Tracks of the week reviewed: Justin Bieber, Travis Scott, Hatsune Miku

This week we’ve got an icky ode to marital sex, further proof Rosalía can do no wrong, and a WTF slice of AI pop
  
  


Justin Bieber
Yummy

There’s something about one-time child stars named Justin that makes them incapable of getting married without releasing at least one twee, innuendo-laden track that’s all about boning their wives. Justin Timberlake’s was Strawberry Bubblegum, and Justin Bieber’s is Yummy. It’ll be interesting to see what the teens make of the chorus, which has been precision-engineered for TikTok. Timberlake’s Strawberry Bubblegum came from the album that contained the pristine eight-minute pop epic Mirrors, so let’s hope Bieber’s got one of those up his sleeve too.

Travis Scott ft Rosalía and Lil Baby
Highest in the Room (Remix)

Remember when Travis Scott fell down a hole onstage at a Drake concert? This is nearly as good as that, and that was quite literally the greatest thing ever to be captured on video. A rework of an already-quite-good song that proves the theory that anything can be improved by the addition of Rosalía doing some warbly Spanish.

Hailee Steinfeld
Wrong Direction

Quite a title for a song that was released on the first day of the decade. Jeez, give us a chance, Hailee! Directioners are understandably convinced that this heart-achey piano ballad is about her ex, Niall Horan, and, if so, it doesn’t paint him in a great light. He kicked me off a picnic table in the V festival VIP section in 2012, so I’m prepared to believe his nice-guy act is all a ruse.

Baker CarterG and Hatsune Miku
Love Memories

All the real-music bores who complained about manufactured pop in the 90s should look away now. Hatsune Miku has been quite literally manufactured – she’s nothing more than a bank of voice files, farmed out to songwriters when they don’t want the bother of an actual human singer to deal with.

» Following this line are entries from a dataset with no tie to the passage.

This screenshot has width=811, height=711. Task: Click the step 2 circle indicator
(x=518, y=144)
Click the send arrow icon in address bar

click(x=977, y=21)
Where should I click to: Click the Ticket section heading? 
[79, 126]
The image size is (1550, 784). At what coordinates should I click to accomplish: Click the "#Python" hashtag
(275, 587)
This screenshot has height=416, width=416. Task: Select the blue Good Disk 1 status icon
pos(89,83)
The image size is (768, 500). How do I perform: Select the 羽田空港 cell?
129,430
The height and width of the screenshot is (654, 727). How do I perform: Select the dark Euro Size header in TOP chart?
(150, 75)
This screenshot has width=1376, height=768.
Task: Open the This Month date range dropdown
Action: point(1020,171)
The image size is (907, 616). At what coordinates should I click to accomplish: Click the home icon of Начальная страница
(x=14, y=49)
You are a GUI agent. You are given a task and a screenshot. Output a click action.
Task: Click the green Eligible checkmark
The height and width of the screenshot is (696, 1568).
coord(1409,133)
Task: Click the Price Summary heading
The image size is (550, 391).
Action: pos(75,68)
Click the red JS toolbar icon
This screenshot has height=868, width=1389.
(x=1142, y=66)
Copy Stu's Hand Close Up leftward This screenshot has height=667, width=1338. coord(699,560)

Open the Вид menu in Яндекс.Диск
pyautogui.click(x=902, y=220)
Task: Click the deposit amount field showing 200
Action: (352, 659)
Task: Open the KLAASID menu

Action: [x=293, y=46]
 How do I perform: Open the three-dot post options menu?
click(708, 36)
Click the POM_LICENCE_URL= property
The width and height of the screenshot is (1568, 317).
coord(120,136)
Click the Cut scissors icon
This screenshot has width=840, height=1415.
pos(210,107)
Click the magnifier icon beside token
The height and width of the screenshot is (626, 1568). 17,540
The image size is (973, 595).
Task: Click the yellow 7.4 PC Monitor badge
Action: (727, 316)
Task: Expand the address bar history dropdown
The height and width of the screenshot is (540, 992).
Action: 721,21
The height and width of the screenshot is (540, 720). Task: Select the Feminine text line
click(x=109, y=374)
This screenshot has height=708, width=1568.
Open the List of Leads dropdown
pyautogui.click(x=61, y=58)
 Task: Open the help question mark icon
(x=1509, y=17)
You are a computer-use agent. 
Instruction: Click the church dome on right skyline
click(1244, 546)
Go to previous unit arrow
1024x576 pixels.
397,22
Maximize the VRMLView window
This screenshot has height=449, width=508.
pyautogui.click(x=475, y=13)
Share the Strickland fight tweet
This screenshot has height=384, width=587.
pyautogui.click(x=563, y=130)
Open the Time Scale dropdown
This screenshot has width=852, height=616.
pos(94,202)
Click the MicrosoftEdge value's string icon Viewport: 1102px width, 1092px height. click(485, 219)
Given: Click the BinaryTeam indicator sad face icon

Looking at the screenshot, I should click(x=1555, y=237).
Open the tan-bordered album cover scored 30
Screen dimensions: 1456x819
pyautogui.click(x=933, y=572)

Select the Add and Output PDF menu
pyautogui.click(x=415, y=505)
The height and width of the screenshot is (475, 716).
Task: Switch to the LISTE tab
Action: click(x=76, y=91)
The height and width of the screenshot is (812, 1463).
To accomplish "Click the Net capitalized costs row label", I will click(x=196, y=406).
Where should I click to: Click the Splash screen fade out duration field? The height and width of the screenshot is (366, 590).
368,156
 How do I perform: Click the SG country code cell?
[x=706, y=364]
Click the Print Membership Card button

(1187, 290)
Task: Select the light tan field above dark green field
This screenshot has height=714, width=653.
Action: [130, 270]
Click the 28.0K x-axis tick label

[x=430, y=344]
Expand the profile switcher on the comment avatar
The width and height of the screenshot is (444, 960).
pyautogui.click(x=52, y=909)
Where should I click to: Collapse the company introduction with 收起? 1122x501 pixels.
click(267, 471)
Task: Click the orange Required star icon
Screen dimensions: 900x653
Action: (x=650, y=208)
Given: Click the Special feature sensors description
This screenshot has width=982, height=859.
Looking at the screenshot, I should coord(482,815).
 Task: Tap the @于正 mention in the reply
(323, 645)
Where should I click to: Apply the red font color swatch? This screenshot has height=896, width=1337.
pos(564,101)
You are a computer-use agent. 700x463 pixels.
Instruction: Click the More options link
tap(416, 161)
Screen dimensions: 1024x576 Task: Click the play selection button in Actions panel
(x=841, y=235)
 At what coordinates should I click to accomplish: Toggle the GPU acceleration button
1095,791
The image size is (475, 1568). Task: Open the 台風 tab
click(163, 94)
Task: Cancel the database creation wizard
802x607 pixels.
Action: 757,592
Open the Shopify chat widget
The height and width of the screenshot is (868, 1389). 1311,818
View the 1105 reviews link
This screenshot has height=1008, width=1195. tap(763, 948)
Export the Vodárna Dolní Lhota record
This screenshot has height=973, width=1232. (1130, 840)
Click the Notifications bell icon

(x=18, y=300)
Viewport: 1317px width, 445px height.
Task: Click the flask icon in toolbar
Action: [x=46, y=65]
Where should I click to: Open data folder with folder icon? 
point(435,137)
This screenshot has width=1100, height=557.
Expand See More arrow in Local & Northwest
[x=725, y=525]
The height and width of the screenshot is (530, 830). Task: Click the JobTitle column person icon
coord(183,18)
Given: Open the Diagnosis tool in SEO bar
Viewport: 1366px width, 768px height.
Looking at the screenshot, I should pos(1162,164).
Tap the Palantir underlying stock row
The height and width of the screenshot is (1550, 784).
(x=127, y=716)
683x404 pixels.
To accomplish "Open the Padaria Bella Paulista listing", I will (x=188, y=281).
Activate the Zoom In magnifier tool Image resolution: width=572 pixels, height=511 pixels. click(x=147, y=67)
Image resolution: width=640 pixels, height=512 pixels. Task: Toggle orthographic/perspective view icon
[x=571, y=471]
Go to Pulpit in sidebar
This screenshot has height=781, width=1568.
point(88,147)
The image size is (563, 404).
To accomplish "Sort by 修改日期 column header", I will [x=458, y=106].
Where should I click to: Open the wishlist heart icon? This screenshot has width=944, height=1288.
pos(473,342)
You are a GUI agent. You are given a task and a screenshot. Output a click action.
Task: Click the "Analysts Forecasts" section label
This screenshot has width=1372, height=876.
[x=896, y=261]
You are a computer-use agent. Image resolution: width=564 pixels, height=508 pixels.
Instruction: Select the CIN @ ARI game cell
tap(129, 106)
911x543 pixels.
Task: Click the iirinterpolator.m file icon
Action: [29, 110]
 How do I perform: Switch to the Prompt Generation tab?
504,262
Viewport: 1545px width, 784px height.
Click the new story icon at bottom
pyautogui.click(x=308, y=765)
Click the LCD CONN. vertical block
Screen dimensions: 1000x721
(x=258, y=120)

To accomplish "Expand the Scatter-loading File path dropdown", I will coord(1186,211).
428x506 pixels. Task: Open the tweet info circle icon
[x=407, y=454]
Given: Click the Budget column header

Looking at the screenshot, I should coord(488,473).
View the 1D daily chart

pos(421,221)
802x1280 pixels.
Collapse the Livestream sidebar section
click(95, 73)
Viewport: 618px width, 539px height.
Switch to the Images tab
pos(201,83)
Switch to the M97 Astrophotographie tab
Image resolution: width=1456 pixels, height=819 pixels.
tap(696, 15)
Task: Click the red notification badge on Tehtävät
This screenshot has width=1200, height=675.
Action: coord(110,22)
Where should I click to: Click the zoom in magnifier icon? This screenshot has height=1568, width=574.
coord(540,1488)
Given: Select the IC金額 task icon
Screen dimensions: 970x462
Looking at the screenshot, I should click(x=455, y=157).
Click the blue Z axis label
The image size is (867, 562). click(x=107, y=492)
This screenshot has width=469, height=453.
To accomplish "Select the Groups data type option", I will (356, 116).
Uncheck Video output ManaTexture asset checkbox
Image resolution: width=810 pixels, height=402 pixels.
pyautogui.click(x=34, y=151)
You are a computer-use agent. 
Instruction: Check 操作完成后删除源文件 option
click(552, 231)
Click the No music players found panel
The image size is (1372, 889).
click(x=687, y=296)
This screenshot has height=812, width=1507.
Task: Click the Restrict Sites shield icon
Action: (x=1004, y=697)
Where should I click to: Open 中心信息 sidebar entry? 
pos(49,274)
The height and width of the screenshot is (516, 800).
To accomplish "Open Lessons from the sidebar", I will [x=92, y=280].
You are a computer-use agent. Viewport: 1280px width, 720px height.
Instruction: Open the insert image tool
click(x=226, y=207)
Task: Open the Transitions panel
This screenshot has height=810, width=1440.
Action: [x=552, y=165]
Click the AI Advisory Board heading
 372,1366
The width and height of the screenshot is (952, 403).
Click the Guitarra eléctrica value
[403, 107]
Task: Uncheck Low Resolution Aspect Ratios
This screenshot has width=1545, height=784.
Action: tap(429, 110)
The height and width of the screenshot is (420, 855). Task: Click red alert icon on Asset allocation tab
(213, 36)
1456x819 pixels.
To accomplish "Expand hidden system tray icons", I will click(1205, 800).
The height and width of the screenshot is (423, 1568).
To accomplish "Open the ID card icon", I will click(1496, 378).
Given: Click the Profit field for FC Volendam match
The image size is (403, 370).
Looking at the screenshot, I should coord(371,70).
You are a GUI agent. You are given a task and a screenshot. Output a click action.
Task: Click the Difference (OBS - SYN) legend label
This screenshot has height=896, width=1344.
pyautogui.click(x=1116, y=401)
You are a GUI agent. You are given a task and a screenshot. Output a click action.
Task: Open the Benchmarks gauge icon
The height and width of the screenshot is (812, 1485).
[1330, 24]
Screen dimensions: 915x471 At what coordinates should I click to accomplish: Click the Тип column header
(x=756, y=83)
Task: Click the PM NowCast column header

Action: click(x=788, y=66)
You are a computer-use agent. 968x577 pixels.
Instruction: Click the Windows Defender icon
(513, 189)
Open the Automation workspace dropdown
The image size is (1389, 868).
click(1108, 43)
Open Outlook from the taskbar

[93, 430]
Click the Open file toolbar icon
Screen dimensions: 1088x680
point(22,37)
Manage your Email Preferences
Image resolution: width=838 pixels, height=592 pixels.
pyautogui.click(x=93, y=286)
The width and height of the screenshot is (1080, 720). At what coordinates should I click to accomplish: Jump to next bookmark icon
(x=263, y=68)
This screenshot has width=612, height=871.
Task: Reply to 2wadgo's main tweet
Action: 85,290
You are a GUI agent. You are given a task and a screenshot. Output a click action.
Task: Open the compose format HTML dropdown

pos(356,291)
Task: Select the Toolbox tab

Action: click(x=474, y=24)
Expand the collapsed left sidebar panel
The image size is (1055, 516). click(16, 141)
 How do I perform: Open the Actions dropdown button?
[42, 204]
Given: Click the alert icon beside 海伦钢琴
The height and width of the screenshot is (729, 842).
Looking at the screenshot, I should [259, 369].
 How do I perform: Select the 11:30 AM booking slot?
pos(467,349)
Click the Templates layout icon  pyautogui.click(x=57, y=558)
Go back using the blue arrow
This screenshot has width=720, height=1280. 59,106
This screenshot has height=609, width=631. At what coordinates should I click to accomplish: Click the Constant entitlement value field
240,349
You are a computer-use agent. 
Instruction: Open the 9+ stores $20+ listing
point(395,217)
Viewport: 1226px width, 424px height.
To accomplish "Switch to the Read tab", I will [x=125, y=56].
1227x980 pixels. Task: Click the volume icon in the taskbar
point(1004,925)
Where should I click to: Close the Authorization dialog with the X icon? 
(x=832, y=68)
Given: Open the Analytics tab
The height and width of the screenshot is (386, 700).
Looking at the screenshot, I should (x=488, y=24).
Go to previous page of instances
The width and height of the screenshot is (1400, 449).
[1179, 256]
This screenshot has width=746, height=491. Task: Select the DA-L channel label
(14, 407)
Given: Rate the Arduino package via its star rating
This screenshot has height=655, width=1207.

Hence all “her” songs sound a bit like a child singing over a keyboard demo track. Love Memories, with its Pachelbel chord progression and sugary vocals jazzes things up with some machine zaps and kids-TV synths. Is it good? Is it interesting? Not sure, really.

Gabrielle Aplin and Nina Nesbitt
Miss You 2

A very pleasant song from one-time John Lewis ad singer Gabrielle Aplin and Jess Glynne support act Nina Nesbitt. It’s a remixed version of Aplin’s 2016 song Miss You, which I’m not sure anyone was really clamouring for but there you go – always here for fewer trop-house undertones and more Corrs-y nananas.